With a new launch vehicle and a new spacecraft beginning to take shape, NASA’s Vision for Space Exploration is becoming reality. The vision — elegant in its simplicity and bold in its outlook — continues to build on the legacy of nearly 50 years of spaceflight forged by the pioneers and explorers of Mercury, Gemini, Apollo, Skylab and space shuttle. The transition from space shuttle to the next generation of space transportation systems has begun.

There is no doubt that the space shuttle is a truly marvelous flying machine. Capable of going from zero to 17,500 miles per hour in a little over eight minutes, carrying seven astronauts and more than 25 tons of cargo, this vehicle is a product of American genius. There is no other vehicle like it and no other country able to produce and operate such a magnificent spaceship.

The recent successful Discovery mission reflects NASA’s determination in maintaining this valuable launch system to complete the international space station, providing an orbiting platform for research while also following through on our commitments to our major space allies in Europe, Japan, Canada and Russia.

Following the completion of the international space station and perhaps another mission to repair and stretch the life of the Hubble Space Telescope, the space shuttle will have served its main purpose. Retirement for the shuttle, scheduled for 2010, is right around the corner.

As the door closes on the space shuttle era, another door opens and another magnificent journey begins.

NASA’s vision is to build upon the last 40 years of space travel by utilizing the technological foundation we have built to move beyond earth orbit and go back to the Moon and on to Mars. And in this journey lies the greatest benefits.

For the last 40 years, America has benefited from the technology and scientific breakthroughs associated with our initial journey to the Moon in the 1960s. Countless spin-offs from technology spawned by human spaceflight have changed our way of life. Space travel captivated a nation and generations of young people followed the dream into fields of science, engineering, mathematics, chemistry and physics. With this wave of enthusiasm came a transformation of technology in a wide variety of applications that has maintained America’s technological and economic leadership of the world for nearly half a century.
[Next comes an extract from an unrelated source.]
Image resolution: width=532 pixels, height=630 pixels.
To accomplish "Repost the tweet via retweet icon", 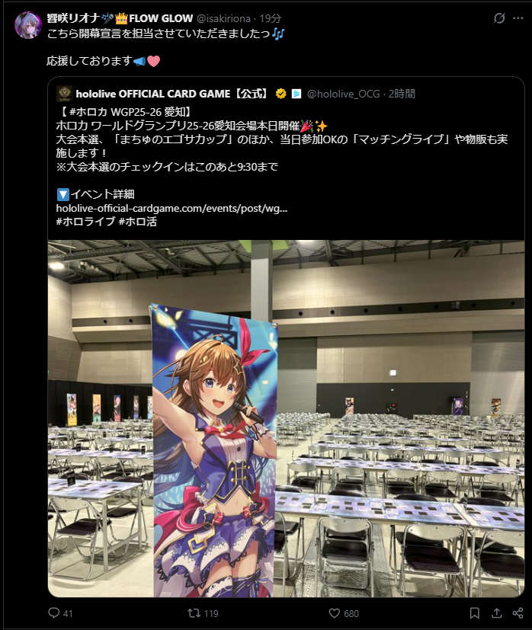I will 194,612.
But the generations who followed the excitement of Apollo and changed the face of technology are aging. New generations, without a vision for space exploration, have not followed in the footsteps of our early space explorers. America today graduates fewer than 70,000 engineers annually. In contrast, Japan, India and China graduate more than 700,000 engineers annually. Where is the technology leadership going to come from in the decades ahead? And if another supplants our technological leadership, what becomes of our economic leadership and influence?

Why go back to the Moon? I can talk about the Moon’s abundance of helium-3 as a future energy source, an astronomical base from which we can explore the universe, and a celestial base where we can learn to live outside the boundaries of Earth. There are clear and significant benefits attached to each of those opportunities.

But more importantly, the journey back to the Moon and on to Mars is all about the excitement, the adventure and the enthusiasm of younger generations who will follow the call of exploration. And with NASA’s vision for exploration, those inspired generations will maintain and enhance our technological prowess, create new inventions and make the new scientific, medical and technology breakthroughs necessary to compete in a global economy. NASA’s vision will shape our future, just as NASA’s past changed our lives for the better.

NASA has developed a plan that is elegant in its simplicity, bold in its outlook and affordable in this time of challenging budgets. With NASA’s total budget only seven-tenths of 1 percent (0.7 percent ) of the federal budget, it is one of the best investments our nation can make in the future.

Ron Dittemore is president of ATK Launch Systems Group.